Input:
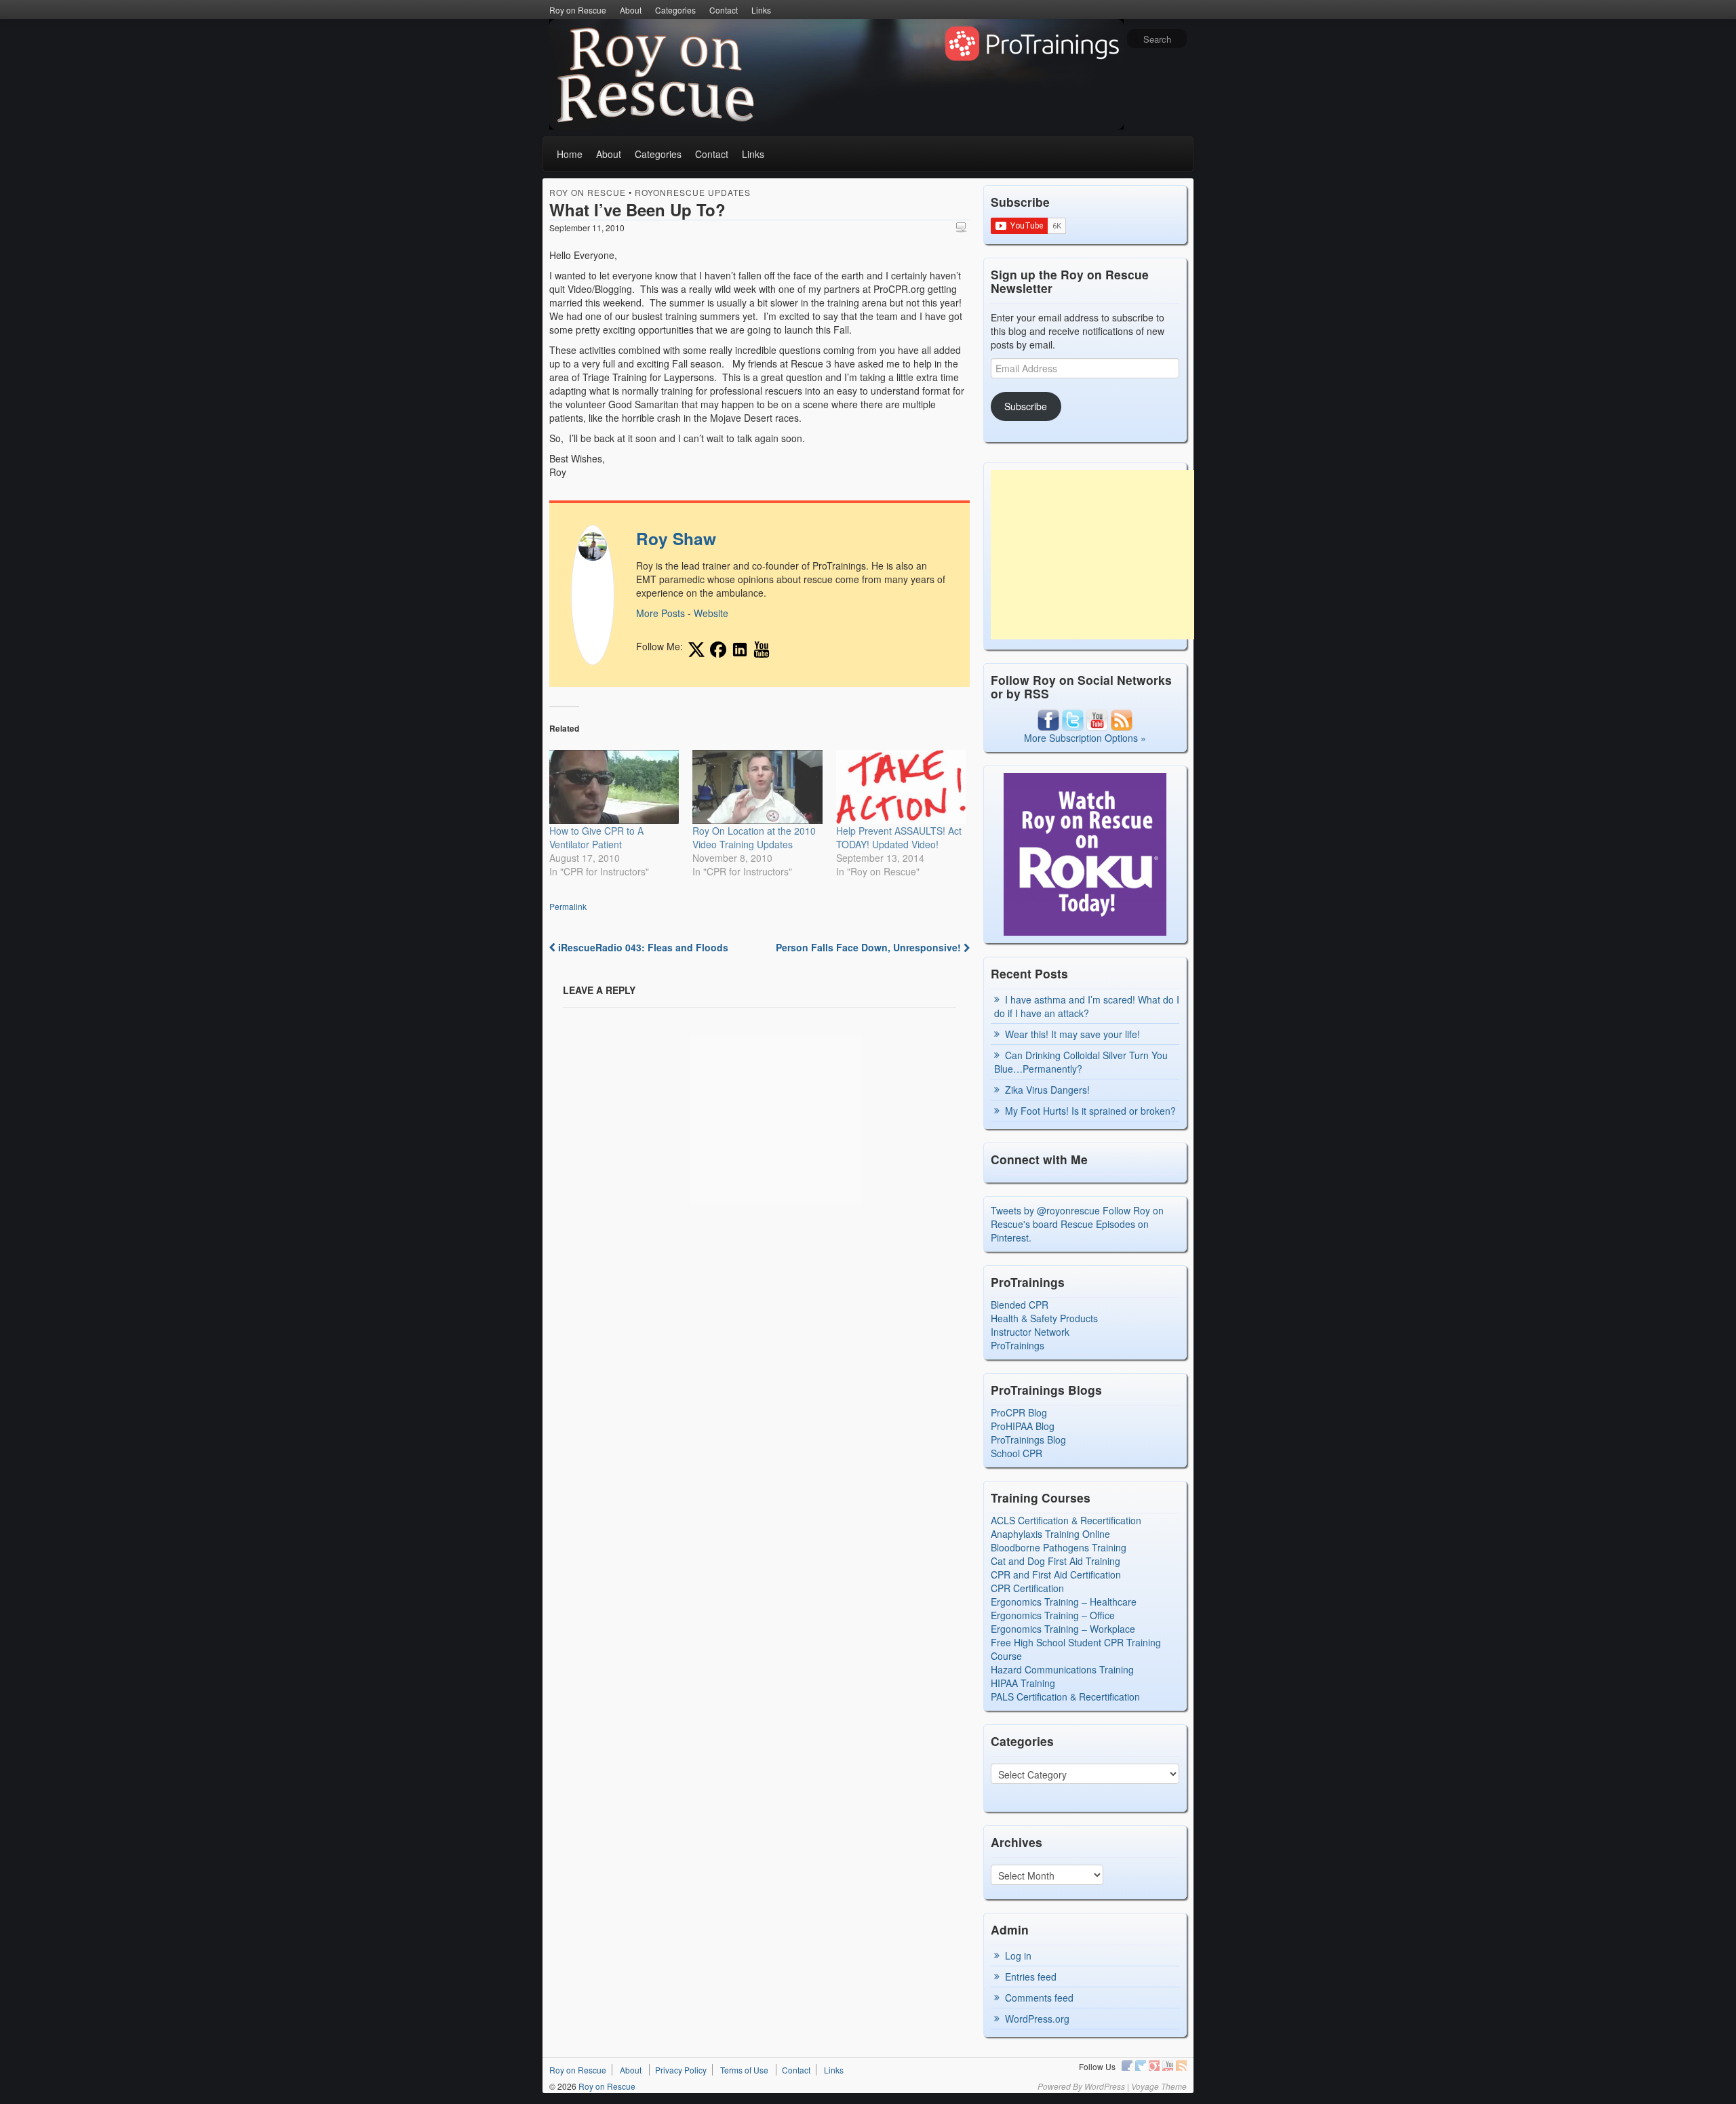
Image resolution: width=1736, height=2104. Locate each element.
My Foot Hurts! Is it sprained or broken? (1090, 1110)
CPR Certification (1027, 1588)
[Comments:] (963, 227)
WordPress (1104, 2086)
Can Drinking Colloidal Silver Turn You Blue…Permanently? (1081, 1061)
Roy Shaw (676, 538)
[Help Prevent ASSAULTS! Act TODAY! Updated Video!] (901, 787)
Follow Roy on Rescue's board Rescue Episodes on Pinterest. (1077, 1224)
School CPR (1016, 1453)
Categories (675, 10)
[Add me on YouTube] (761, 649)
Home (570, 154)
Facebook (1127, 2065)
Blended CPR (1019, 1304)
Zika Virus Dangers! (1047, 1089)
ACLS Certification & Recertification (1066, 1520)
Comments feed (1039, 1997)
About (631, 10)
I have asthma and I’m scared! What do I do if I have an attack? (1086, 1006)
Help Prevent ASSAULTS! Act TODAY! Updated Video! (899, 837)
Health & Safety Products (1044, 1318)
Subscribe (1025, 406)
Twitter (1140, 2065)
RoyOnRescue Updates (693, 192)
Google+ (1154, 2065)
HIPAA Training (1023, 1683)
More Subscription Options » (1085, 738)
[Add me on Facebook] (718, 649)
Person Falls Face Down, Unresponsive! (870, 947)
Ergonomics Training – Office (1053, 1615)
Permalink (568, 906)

--

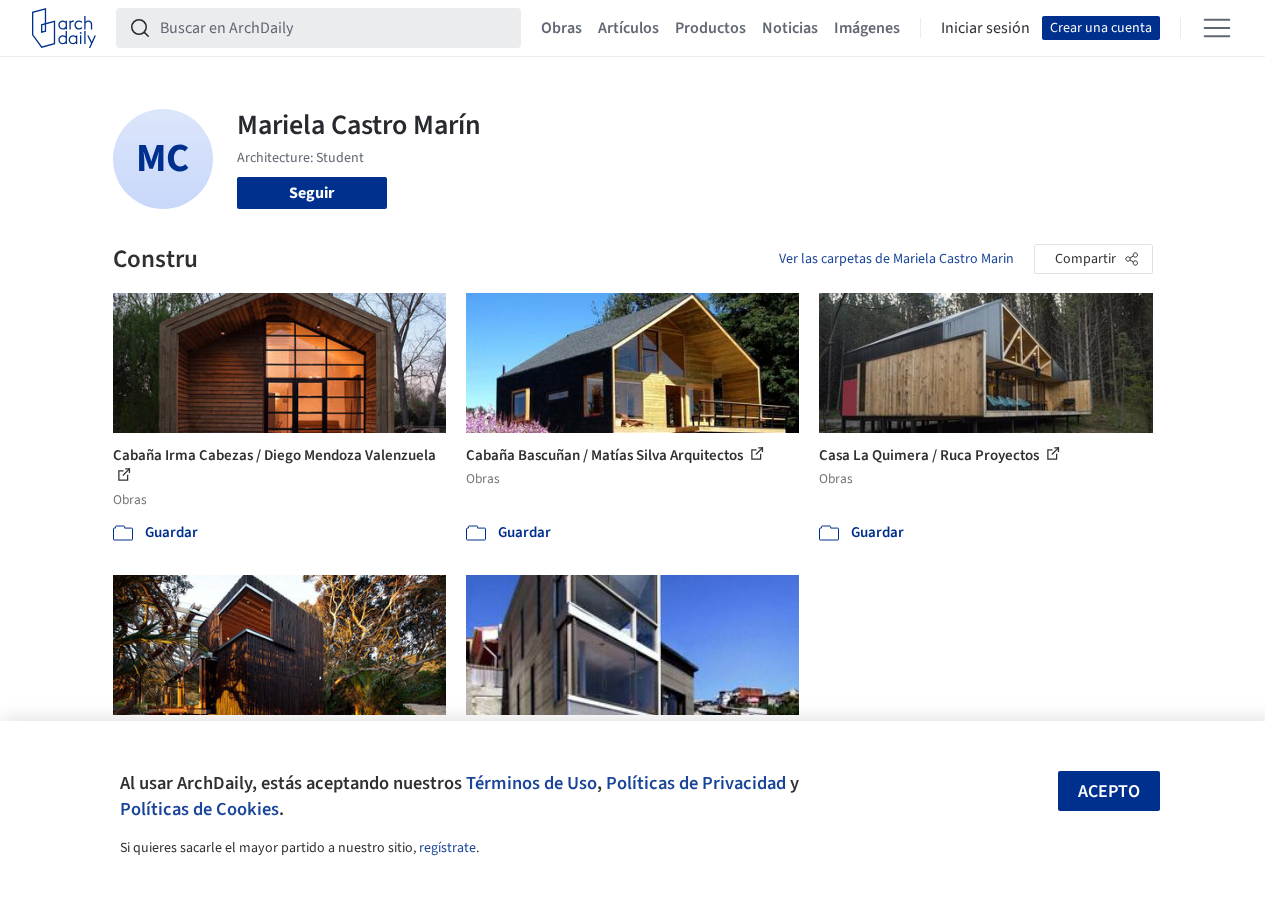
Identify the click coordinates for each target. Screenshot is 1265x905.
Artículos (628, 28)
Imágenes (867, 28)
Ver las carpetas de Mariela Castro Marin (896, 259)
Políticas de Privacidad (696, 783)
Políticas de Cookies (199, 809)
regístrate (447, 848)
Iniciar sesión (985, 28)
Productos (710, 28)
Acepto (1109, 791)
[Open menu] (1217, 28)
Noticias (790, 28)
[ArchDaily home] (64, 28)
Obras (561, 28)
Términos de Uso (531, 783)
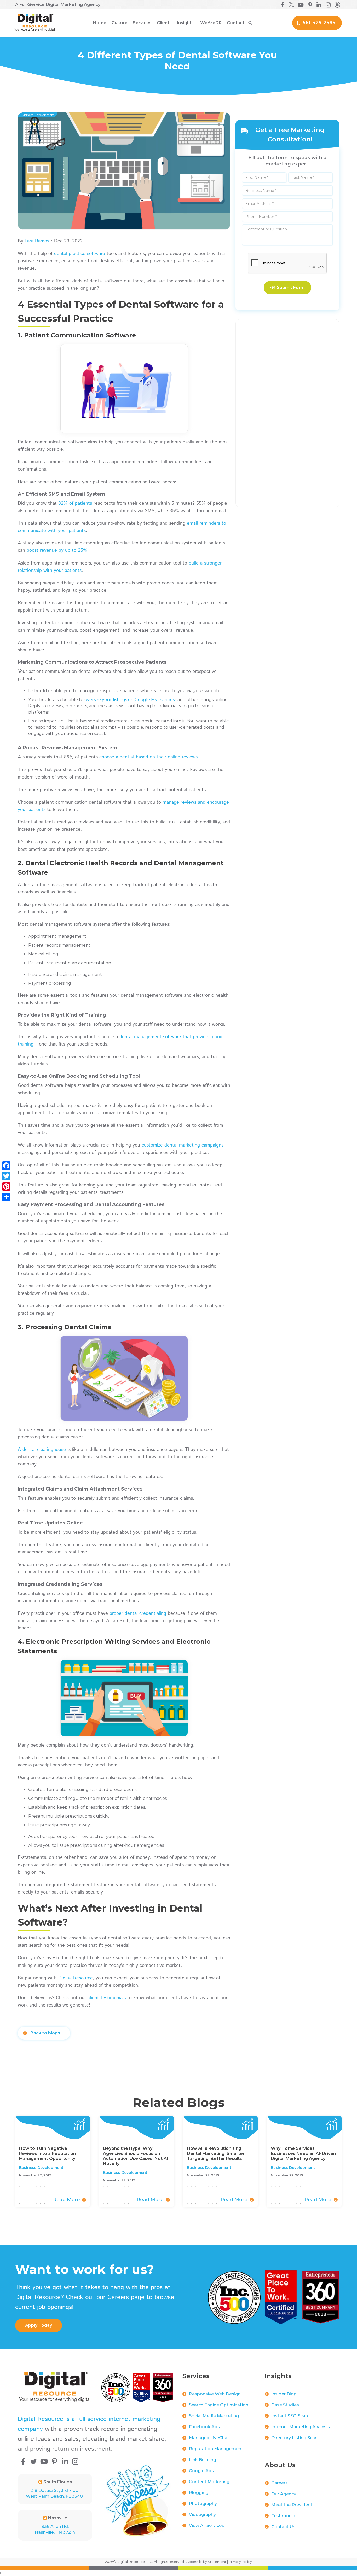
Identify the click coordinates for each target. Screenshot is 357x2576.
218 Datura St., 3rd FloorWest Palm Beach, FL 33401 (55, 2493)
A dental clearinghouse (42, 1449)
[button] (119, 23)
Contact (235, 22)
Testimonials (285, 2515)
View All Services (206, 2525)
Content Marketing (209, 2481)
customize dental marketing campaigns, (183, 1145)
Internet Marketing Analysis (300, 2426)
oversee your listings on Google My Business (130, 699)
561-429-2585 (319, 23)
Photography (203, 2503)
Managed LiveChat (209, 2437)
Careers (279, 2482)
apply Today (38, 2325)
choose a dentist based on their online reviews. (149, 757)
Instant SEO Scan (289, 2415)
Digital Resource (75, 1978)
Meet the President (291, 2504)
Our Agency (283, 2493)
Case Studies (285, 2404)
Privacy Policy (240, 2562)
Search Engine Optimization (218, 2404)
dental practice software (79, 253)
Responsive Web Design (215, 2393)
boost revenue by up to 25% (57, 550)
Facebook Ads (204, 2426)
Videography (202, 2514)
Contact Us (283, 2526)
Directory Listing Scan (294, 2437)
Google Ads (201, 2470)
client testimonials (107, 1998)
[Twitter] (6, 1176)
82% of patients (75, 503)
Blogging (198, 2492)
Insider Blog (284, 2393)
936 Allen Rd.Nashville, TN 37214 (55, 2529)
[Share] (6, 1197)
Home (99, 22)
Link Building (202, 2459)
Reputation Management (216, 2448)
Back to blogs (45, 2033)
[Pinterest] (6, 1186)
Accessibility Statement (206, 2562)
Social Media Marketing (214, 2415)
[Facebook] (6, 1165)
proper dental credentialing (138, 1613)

Task to complete:
What you return must be an exact retyping of the lines above starting at the line with "Image resolution: width=1736, height=2104." and ending at the line with "School CPR (1016, 1453)", and nothing besides.

The completed task:
Image resolution: width=1736, height=2104. Locate each element.
My Foot Hurts! Is it sprained or broken? (1090, 1110)
CPR Certification (1027, 1588)
[Comments:] (963, 227)
WordPress (1104, 2086)
Can Drinking Colloidal Silver Turn You Blue…Permanently? (1081, 1061)
Roy Shaw (676, 538)
[Help Prevent ASSAULTS! Act TODAY! Updated Video!] (901, 787)
Follow Roy on Rescue's board Rescue Episodes on Pinterest. (1077, 1224)
School CPR (1016, 1453)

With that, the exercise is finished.